Regardez d’abord autour de vous
À remarquer
- La cour rectangulaire ouverte
- Les galeries en bois sur trois niveaux
- Trois bacs à laver en pierre
- Le robinet d’eau commun
L’histoire du lieu
Le nom conserve l’ancienne adresse de la rue, et non le souvenir d’un propriétaire. Après l’entrée, un couloir mène à une cour intérieure, autour de laquelle s’étendent sur trois niveaux des galeries en bois donnant sur les portes de pièces séparées. C’est ainsi qu’en Espagne on nomme les immeubles de rapport organisés autour d’une cour commune : les logements étaient séparés, mais l’eau, la lessive et les tâches quotidiennes étaient communes. Les trois bacs à linge en pierre et le robinet d’eau dans la cour témoignent encore de cette ancienne organisation de la vie.

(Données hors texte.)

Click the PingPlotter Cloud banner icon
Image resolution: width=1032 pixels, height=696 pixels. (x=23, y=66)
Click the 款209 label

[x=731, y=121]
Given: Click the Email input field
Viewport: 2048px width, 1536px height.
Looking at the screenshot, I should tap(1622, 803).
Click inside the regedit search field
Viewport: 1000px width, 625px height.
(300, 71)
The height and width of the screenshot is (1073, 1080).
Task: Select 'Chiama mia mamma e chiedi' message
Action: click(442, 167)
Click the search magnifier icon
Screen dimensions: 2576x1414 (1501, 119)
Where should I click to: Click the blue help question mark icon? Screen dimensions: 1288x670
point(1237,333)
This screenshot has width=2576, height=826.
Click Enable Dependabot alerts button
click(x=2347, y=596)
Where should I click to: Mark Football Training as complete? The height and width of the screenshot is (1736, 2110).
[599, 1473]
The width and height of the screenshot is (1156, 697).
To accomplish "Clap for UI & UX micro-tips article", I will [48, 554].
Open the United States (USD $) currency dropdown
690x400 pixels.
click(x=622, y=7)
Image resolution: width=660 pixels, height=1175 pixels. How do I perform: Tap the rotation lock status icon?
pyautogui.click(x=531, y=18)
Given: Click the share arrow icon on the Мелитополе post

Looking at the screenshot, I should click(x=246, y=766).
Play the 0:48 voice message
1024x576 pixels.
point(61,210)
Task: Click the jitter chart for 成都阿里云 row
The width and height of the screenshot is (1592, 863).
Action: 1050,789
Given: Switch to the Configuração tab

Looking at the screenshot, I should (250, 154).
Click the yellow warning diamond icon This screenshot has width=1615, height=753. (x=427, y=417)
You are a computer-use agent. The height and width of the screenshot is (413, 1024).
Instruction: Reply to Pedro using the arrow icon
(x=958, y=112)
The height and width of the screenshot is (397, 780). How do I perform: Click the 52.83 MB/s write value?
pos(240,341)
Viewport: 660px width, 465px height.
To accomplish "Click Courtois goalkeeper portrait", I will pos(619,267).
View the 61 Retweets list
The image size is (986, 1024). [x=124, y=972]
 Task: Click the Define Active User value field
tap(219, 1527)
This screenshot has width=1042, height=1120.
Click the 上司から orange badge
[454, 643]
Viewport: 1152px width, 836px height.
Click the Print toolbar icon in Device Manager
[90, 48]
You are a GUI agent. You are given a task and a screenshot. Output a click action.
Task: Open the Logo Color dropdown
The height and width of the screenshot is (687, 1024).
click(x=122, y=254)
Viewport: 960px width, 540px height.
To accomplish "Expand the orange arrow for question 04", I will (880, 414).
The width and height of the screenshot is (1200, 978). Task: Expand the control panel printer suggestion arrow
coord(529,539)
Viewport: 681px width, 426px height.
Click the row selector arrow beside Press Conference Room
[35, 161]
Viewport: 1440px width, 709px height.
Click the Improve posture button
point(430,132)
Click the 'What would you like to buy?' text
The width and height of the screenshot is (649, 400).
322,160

En mille neuf cent quatre-vingt-onze, les derniers locataires furent relogés d’ici. Parmi eux se trouvait Antonia, une femme du Realejo qui avait commencé à travailler à neuf ans : elle était domestique dans les maisons d’autrui, lavait les sols et élevait ses frères et sœurs plus jeunes. Elle ne se maria pas. À la Corrala de Santiago, Antonia louait un logement : c’était précisément pour des locataires comme elle que cette maison existait.
Derrière une porte modeste s’étire un long couloir, puis s’ouvre une cour rectangulaire. Tout autour, des galeries s’élèvent sur trois niveaux et donnaient accès à des pièces séparées. La cour ouverte apportait la lumière et l’air ; l’eau, la lessive et une part importante de la vie quotidienne restaient communes. C’est pourquoi le mot espagnol « corrala » désigne ici un immeuble de rapport dont les logements s’organisent autour d’une cour commune, et le rectangle de ciel au-dessus des têtes fait partie de sa structure.
À la fin des années quatre-vingt, la maison s’était fortement dégradée. Les galeries avaient été transformées au gré des besoins, certains passages avaient été murés par les habitants, mais plusieurs familles vivaient encore ici. Jaime Montaner, responsable régional des travaux publics, voulait préserver le bâtiment : il l’acheta aux propriétaires et projeta d’y installer un institut public d’architecture. Entre-temps, les locataires étaient relogés dans de nouveaux quartiers.
Antonia fut installée au troisième étage d’un immeuble sans ascenseur. En mille neuf cent quatre-vingt-onze, elle avait environ soixante ans ; dans un entretien enregistré presque trente ans plus tard, elle raconta que, depuis cinq ans déjà, elle ne sortait presque plus de son appartement, sauf pour aller chez le médecin. Les frères et sœurs dont elle s’était occupée étaient morts. Chaque jour, une femme lui apportait à manger ; Antonia l’avait autrefois élevée en travaillant comme domestique chez ses parents. Ainsi s’acheva l’histoire de l’une des dernières locataires d’ici.
L’institut d’architecture ne vit finalement pas le jour ici. L’architecte Carlos Sánchez restaura la cour et les galeries en bois, tandis que Juan López Martos, qui avait remplacé Montaner, remit le bâtiment à l’université de Grenade. Des chambres furent aménagées à l’étage pour les enseignants et les étudiants de passage, et le rez-de-chaussée ainsi que la cour furent destinés aux expositions, aux spectacles et aux concerts. L’espace commun fut conservé, mais il est désormais partagé par des hôtes temporaires de l’université et les visiteurs d’événements culturels.
C’est alors que l’ancienne « corrala », ou « cour de la rue Santiago », reçut son nom officiel de Corrala de Santiago. Santiago est ici une adresse, et non le nom d’un propriétaire. Lors de la transformation, trois bacs à laver en pierre et un robinet d’eau commun furent laissés dans la cour. Antonia et les autres locataires furent relogés d’ici ; ce qui appartenait à leur vie quotidienne commune est resté sous le même rectangle de ciel ouvert.
Sur place
Résidence officielle de l’université de Grenade ; observez-la de l’extérieur et n’entrez pas dans la cour sans autorisation explicite ou sans événement.
Vérifié : 28 juin 2026. Vérifiez la source officielle avant votre visite.La corrala est utilisée par l’université et n’est pas une cour traversante librement accessible. N’entrez que si l’accès est clairement autorisé et gardez le silence.